小さな頃から、風変わりな子だったと、親からは聞かされていた。
誰かとの会話を望まず、ひとりで遊んでいる子。
思えばあの頃からずっと、私は空想の世界に生かされていると思う。
成長するにつれ、私は周囲とのズレを感じ始めた。
おしゃべりな女の子についていくのが苦痛で。
苦痛に思っている私が「おかしいのでは」ないかと思った。
それでも成長痛は待ってはくれない。
私は望まなくとも成熟していき、社会に溶け込まなくてはならなくなった。
そのために私は「擬態」をした。
人真似をすることで、まず人の風体をした何者かになろうとした。
次第にそのアウトラインは、私の内側にも浸透していった。
結果的に、元いた私というものはアウトラインの波に呑まれ、海の藻屑となって消えていった。
私の社会性は飛躍的に向上した。

■ ■ ■

指示 A: 本文から「私」という字を含む文をすべて抜き出し、出てくる順に並べてください。

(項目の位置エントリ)
■ ■ ■

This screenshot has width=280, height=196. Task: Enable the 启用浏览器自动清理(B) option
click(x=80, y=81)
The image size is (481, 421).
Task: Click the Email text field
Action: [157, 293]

■ ■ ■

指示 B: エントリの中で「Task」という文字列を含む行を数え、その数だけを答えてください。

最終回答 A:
思えばあの頃からずっと、私は空想の世界に生かされていると思う。
成長するにつれ、私は周囲とのズレを感じ始めた。
苦痛に思っている私が「おかしいのでは」ないかと思った。
私は望まなくとも成熟していき、社会に溶け込まなくてはならなくなった。
そのために私は「擬態」をした。
次第にそのアウトラインは、私の内側にも浸透していった。
結果的に、元いた私というものはアウトラインの波に呑まれ、海の藻屑となって消えていった。
私の社会性は飛躍的に向上した。

最終回答 B: 2